**ACTIVITY:**
All that should come back is the lines of the data below from the one containing "EHP Labs (692, 2463)" to the one containing "Categories (222, 89)", inclusive, exactly as they stand.
*** DATA SUPPLIED Section Begins ***
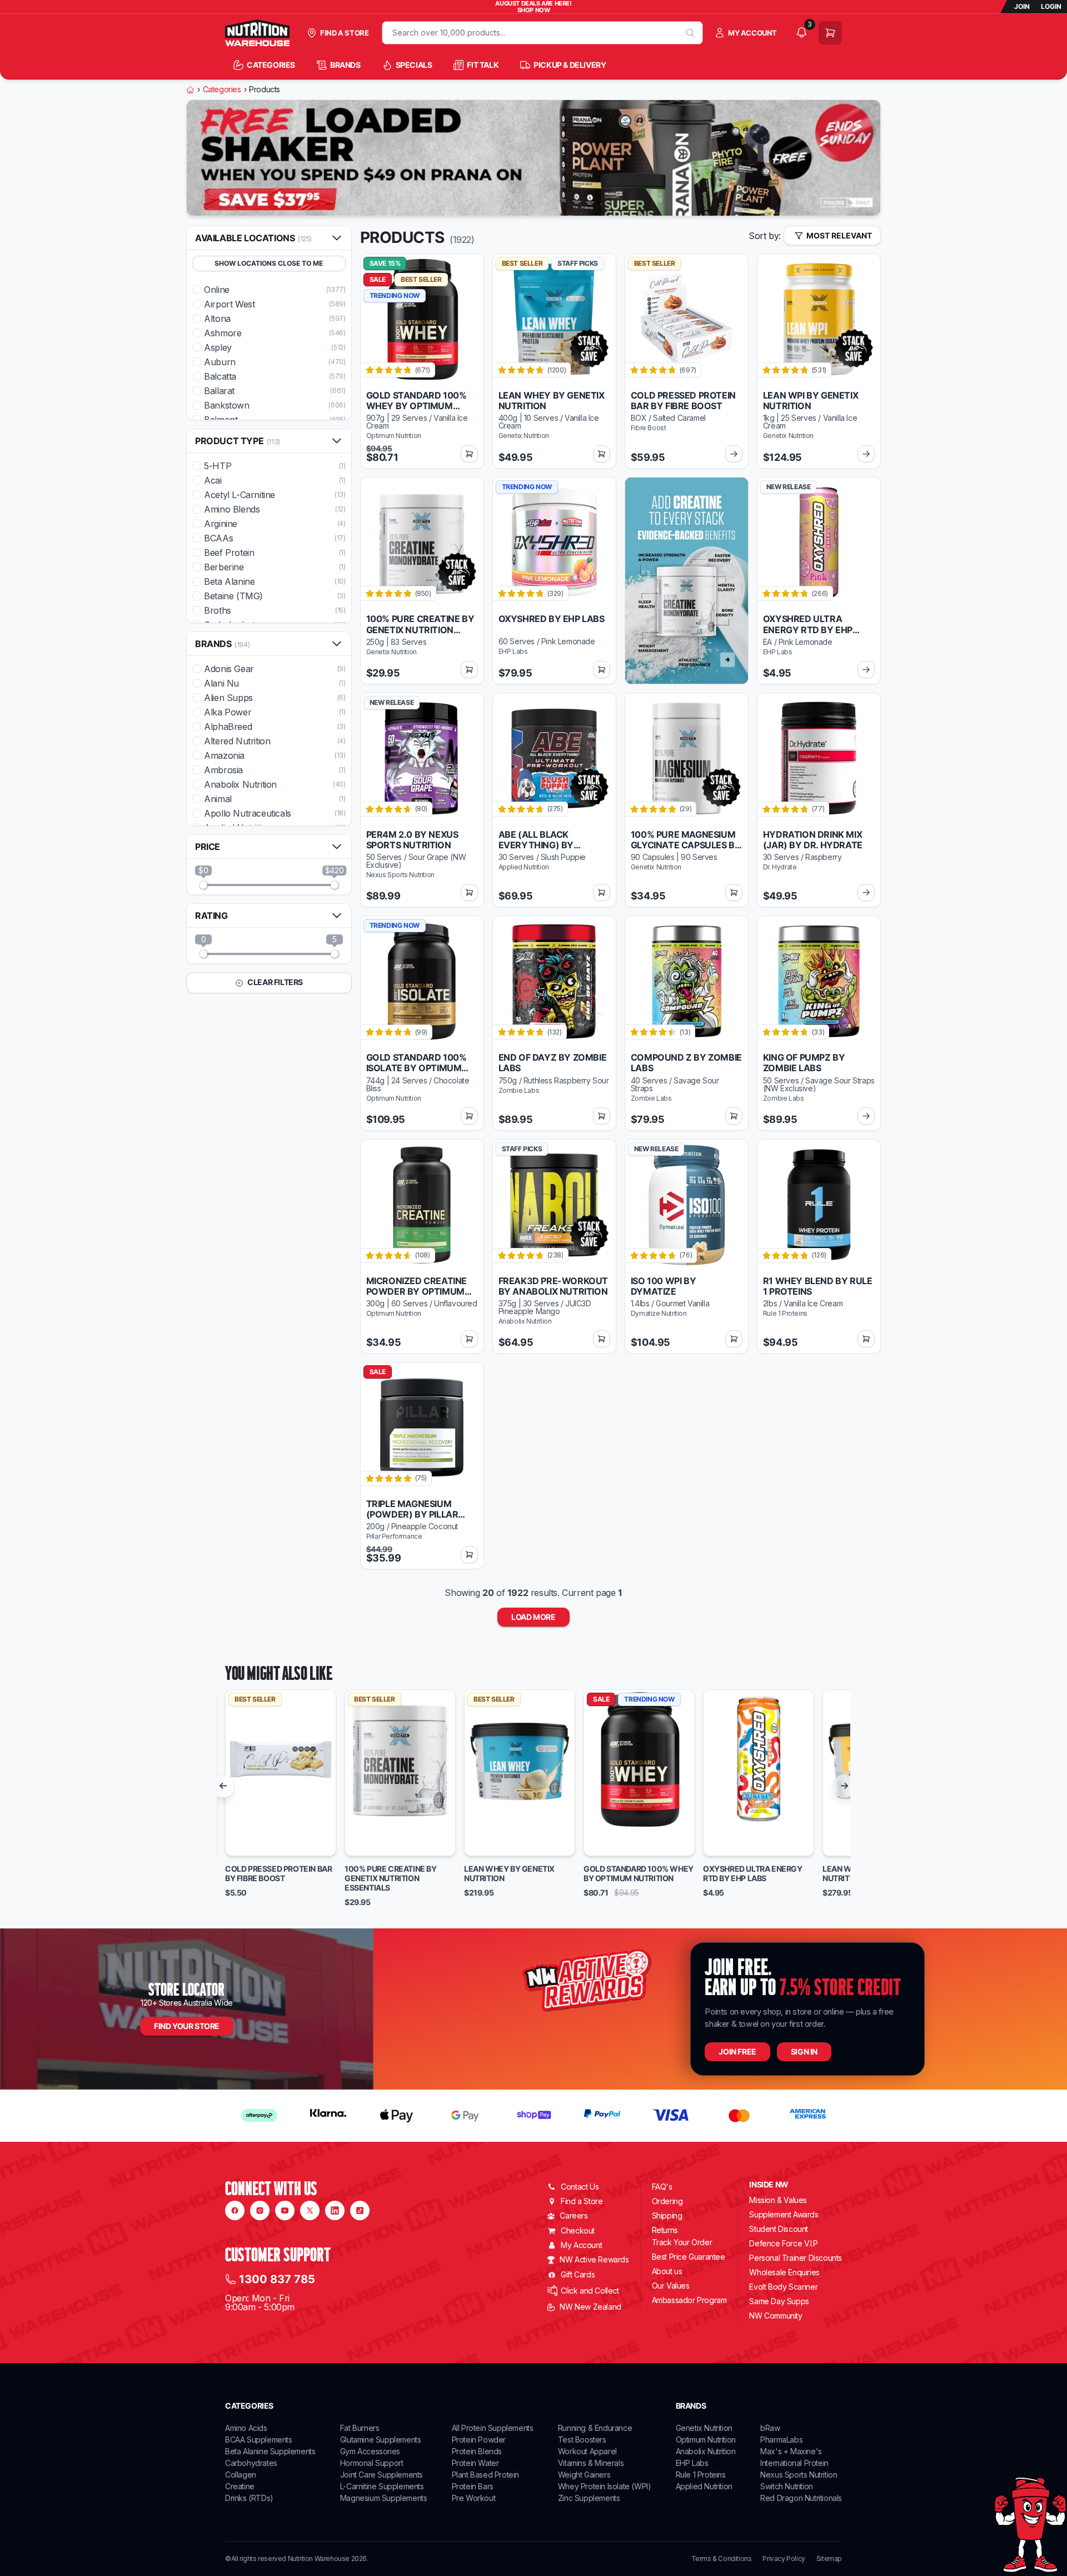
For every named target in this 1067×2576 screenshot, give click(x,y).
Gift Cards (578, 2274)
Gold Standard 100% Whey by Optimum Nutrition (639, 1873)
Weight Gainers (584, 2474)
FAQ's (662, 2186)
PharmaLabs (781, 2439)
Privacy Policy (783, 2558)
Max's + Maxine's (791, 2451)
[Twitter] (310, 2210)
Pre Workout (474, 2498)
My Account (581, 2245)
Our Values (671, 2285)
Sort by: (765, 235)
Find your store (187, 2026)
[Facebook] (235, 2210)
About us (667, 2271)
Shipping (667, 2215)
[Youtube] (285, 2210)
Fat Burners (360, 2428)
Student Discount (778, 2229)
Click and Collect (590, 2290)
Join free (737, 2051)
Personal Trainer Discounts (795, 2257)
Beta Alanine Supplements (270, 2451)
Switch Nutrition (786, 2486)
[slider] (203, 885)
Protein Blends (477, 2451)
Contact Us (580, 2186)
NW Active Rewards (594, 2259)
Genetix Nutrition (704, 2428)
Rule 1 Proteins (701, 2474)
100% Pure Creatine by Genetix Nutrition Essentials (391, 1878)
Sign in (804, 2051)
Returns (665, 2230)
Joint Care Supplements (381, 2474)
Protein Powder (479, 2439)
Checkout (578, 2230)
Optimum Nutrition (706, 2439)
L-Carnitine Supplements (382, 2486)
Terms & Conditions (721, 2558)
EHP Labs (692, 2463)
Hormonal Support (371, 2463)
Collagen (240, 2474)
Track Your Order (682, 2242)
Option (248, 1842)
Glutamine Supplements (380, 2439)
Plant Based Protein (485, 2474)
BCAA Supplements (258, 2439)
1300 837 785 (277, 2279)
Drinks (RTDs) (249, 2498)
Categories (222, 89)
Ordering (667, 2201)
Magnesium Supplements (383, 2498)
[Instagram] (260, 2210)
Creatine (240, 2486)
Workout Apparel (587, 2451)
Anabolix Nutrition (706, 2451)
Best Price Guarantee (688, 2256)
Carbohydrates (251, 2463)
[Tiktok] (360, 2210)
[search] (690, 32)
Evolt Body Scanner (783, 2286)
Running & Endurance (595, 2428)
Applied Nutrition (704, 2486)
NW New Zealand (590, 2306)
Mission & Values (778, 2200)
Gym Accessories (370, 2451)
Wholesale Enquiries (784, 2272)
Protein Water (475, 2463)
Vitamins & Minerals (591, 2463)
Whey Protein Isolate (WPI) (604, 2486)
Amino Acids (246, 2428)
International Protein (794, 2463)
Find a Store (581, 2201)
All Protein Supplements (493, 2428)
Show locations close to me (269, 263)
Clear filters (274, 982)
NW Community (775, 2315)
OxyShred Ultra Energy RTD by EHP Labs (752, 1873)
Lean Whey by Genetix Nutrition (509, 1873)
*** DATA SUPPLIED Section Ends ***
**ANSWER FOR THIS EXERCISE:**
EHP Labs (692, 2463)
Hormonal Support (371, 2463)
Collagen (240, 2474)
Track Your Order (682, 2242)
Option (248, 1842)
Glutamine Supplements (380, 2439)
Plant Based Protein (485, 2474)
BCAA Supplements (258, 2439)
1300 837 785 (277, 2279)
Drinks (RTDs) (249, 2498)
Categories (222, 89)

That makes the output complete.